Saturday, January 7, 2012

League of Individuals for the Environment, Inc.

Decay Products
When a radioactive atom explodes, that atom is changed permanently into a new substance. And radium turns out to be one of the results of exploding uranium atoms. So wherever you find uranium on the earth, you will always find radium with it because it is one of about a dozen so-called "decay products" of uranium.

To be more precise, when uranium disintegrates it turns into a substance called protactinium, which is also radioactive. And when that disintegrates it turns into a substance named thorium, which is likewise radioactive. When thorium disintegrates it turns into radium; when radium disintegrates it turns into radon gas. And when radon gas atoms disintegrate, they turn into what are called the "radon daughters", or "radon progeny", of which there are about half a dozen radioactive materials, including polonium.

Finally, in this progression, you end up with a stable substance, which in itself is highly toxic: lead.

But because the radioactivity of the other materials is so much more dangerous than this toxic heavy metal, people don't even talk about the lead at the end of the chain. They think that once all the radioactivity is gone, what's left is perfectly safe. It isn't -- but the lead that remains is just a whole lot less dangerous than the radioactive materials that produced it.

So all the radioactive decay products of uranium remain in the crushed rock when uranium is separated from the ore. That's why Marie Curie found most of the radioactivity left behind in the residues, including all the radium and all the polonium.

Radium

Now, the other main use for radium was as a luminous paint, because of the glow-in-the-dark phenomenon that Marie Curie had observed. Believe it or not, the price of uranium in the 1920s was $100,000 a gram -- and this is using dollars of the twenties! It was a very expensive commodity, but only very little was needed for any given purpose.

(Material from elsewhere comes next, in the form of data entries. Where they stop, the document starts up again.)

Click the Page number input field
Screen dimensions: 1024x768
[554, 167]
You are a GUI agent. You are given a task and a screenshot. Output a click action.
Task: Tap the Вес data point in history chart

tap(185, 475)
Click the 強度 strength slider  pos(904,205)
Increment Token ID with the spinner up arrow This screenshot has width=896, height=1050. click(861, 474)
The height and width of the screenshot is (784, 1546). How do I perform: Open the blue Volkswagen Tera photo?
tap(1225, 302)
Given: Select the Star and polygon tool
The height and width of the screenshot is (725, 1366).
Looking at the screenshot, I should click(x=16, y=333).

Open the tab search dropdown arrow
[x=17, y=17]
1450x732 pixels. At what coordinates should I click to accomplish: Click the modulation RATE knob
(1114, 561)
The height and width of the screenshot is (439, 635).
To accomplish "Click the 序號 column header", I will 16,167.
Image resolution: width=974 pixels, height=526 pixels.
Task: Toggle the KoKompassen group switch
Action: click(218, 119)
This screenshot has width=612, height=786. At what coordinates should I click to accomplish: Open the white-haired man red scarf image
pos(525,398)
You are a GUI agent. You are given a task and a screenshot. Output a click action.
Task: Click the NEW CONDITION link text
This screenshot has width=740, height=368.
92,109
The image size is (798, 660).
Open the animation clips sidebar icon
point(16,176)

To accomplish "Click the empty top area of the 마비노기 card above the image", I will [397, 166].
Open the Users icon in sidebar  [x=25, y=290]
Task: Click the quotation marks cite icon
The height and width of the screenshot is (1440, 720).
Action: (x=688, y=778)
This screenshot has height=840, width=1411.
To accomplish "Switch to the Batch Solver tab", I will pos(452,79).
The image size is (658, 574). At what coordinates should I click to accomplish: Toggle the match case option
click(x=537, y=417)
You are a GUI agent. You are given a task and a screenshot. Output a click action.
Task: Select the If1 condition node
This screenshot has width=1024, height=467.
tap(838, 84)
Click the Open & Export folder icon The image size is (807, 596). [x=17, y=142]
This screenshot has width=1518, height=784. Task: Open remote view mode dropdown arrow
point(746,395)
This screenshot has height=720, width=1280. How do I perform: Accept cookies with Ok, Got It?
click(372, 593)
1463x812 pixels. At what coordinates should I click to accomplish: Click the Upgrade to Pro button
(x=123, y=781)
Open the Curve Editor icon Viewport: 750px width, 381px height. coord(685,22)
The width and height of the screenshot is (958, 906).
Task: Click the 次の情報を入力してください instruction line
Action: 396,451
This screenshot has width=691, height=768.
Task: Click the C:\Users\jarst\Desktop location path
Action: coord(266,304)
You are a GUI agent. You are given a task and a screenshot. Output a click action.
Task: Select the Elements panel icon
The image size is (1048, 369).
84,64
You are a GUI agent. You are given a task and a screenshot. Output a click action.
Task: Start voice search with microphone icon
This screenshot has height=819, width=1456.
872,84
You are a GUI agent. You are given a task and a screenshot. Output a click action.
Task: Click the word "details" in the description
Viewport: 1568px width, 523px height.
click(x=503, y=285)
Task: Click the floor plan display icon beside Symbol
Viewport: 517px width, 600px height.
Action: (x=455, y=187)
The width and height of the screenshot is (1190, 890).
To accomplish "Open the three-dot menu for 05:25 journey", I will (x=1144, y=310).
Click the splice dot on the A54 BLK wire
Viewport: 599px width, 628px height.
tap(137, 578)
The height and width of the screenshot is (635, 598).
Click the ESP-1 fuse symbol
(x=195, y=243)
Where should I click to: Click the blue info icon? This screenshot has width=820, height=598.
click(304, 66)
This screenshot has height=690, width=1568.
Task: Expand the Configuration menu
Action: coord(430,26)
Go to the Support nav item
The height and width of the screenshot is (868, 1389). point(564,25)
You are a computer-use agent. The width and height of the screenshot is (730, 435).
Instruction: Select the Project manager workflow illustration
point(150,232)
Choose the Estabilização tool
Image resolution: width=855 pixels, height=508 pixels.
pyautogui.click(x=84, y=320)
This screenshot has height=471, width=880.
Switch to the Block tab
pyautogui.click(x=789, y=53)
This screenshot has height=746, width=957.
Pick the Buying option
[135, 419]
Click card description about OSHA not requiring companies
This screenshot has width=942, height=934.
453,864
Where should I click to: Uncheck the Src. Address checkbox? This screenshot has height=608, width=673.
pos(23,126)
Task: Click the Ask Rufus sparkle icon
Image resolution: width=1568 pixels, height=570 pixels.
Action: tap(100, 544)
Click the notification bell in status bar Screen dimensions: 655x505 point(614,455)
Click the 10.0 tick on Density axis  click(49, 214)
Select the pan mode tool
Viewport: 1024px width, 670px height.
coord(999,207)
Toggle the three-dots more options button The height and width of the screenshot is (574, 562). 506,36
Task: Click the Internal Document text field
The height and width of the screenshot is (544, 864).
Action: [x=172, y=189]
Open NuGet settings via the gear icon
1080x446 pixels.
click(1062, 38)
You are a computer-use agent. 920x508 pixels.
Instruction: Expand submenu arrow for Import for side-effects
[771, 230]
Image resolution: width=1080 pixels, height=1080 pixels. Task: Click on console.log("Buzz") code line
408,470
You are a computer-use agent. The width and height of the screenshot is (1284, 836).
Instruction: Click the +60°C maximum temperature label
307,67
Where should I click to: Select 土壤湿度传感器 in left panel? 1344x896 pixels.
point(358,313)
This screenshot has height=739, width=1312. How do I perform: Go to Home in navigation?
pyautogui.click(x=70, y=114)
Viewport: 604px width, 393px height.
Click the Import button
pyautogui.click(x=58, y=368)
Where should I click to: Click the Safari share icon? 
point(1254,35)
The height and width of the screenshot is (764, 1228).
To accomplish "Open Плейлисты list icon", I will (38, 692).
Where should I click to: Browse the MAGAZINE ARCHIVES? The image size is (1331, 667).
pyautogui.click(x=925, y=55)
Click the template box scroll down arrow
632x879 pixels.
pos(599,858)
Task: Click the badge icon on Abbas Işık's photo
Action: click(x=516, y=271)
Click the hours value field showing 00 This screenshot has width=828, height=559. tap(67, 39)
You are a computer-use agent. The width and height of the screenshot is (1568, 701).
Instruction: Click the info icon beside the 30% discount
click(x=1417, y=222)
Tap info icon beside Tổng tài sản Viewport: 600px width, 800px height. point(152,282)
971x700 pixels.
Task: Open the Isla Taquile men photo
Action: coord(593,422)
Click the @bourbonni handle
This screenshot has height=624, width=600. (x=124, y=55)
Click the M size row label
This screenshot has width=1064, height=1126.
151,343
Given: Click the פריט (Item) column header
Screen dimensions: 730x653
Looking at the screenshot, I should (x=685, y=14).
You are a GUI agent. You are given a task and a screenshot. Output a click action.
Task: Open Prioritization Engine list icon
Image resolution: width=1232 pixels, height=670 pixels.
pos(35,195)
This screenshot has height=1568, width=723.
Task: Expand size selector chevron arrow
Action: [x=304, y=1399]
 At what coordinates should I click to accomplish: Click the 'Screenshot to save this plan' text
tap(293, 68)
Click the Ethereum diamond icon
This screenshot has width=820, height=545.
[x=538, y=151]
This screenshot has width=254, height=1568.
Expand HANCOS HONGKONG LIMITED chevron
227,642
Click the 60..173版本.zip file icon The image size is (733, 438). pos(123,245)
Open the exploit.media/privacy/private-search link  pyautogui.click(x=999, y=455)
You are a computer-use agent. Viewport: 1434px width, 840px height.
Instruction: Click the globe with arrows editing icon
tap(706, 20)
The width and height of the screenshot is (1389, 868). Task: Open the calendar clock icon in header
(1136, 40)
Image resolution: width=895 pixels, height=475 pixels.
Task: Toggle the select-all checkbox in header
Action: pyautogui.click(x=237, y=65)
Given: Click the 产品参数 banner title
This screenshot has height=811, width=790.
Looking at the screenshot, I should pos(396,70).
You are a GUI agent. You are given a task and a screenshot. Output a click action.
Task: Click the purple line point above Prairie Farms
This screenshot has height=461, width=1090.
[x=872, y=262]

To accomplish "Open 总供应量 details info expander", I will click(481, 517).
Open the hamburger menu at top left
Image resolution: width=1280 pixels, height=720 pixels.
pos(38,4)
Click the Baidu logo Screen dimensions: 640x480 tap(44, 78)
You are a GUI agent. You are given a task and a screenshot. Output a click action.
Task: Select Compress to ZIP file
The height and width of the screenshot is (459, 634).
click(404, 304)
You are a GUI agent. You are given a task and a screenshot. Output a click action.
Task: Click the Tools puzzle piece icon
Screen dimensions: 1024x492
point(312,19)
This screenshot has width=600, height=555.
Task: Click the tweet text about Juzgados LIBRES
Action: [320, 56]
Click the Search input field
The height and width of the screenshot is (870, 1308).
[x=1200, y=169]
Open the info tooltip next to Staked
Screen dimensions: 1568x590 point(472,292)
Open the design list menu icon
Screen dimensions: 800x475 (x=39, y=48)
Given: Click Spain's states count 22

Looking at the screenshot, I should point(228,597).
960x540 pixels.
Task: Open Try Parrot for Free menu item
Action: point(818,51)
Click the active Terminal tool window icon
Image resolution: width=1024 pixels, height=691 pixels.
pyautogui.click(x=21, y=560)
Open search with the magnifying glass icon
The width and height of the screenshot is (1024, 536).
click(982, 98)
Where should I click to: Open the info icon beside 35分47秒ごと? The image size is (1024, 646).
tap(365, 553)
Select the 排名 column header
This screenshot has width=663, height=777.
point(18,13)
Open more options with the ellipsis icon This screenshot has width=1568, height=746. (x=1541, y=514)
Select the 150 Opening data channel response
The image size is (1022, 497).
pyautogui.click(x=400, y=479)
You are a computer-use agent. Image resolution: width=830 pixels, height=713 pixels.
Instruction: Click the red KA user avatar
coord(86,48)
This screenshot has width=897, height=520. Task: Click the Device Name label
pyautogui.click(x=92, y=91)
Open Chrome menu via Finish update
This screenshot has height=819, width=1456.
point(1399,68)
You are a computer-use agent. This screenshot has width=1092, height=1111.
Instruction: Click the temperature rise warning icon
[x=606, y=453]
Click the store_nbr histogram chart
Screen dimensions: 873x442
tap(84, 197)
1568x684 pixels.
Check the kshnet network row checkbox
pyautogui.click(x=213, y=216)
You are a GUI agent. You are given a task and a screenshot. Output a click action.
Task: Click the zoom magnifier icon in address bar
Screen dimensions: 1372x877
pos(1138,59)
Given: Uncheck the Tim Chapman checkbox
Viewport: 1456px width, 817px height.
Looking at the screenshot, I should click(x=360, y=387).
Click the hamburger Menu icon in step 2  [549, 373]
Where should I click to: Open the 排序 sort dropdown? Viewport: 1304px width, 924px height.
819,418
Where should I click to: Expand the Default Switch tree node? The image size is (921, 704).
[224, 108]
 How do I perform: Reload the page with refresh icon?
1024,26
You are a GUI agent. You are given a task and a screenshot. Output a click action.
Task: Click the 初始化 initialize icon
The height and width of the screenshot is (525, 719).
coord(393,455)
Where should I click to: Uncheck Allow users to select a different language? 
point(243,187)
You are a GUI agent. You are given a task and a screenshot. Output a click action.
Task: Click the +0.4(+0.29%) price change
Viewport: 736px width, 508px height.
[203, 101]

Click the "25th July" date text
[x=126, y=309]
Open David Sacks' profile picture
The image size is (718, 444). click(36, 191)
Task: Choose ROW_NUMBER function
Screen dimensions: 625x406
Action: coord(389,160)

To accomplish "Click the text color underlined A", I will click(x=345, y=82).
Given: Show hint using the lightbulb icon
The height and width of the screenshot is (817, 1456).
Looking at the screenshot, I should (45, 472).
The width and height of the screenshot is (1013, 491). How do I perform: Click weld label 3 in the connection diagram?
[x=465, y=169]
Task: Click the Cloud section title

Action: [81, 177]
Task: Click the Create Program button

Some of it was used to make luminous paint, with which they would paint dials so they could be read even in the dark.

Now the young women who painted these things began to get sick. This was first reported by an American dentist called Blum, who said that he had some very young women -- 19 years old, 18 years old, 20 years old -- coming into his dentistry office. Their teeth were falling out, their gums were badly infected and bleeding profusely, they were anemic, their bones were soft, and in some cases their jawbones had spontaneously fractured. Some of them died of severe anemia.

The only thing these women had in common was that they worked in a radium dial painting factory in New Jersey. Blum called this phenomenon "radium jaw". A few years later, the women who had recovered from these symptoms started developing problems in the rest of their skeleton. They suffered weakening of the bone, spontaneous fractures of the hip and of other bones, and growths -- tumors, some of which were cancerous -- in the bones themselves. Now, bone cancer is such an exceedingly rare disease, that there was little doubt that this cancer was caused by exposure to radium.

It was discovered that simply by wetting the tip of the brush in order to get a nice clean figure on the dials, these women were ingesting minute quantities of radium. And that was sufficient to cause all these symptoms. When autopsies were performed on the corpses of these women, doctors discovered that in their entire skeleton there were only a few micrograms of radium. This quantity was so small, that no conventional chemical analysis could detect it. Nevertheless, this tiny amount of radium had distributed itself so thoroughly through their skeleton, that you could take a picture of any one of their bones just by laying it on a photographic plate in a dark room, It is called an auto-radiograph -- that is, an x-ray picture with no x-ray machine.

So this was our first introduction to the harmful effects of even minute quantities of such substances.

By the way, many of the women who survived this phase of the assault later on developed cancers of the head -- cancer of the sinuses, cancer of the soft palate, and other types of head cancers. We now know how these were caused. Remember, radium is radioactive -- even inside the body.

 As I told you earlier, when radium atoms disintegrate, they turn into radon gas. So radon gas was being produced inside the bodies of these women. In fact, one test for radium contamination is to check a person's exhaled breath and see if it has radon gas in it; if it does, that person must have radium in his or her body. In the case of the radium dial painters, the radon gas was being produced in the bones, dissolved in the blood, and pumped by the heart up to the head where it collected in the sinus and other cavities. And there it was irradiating the delicate living tissues and causing head cancers.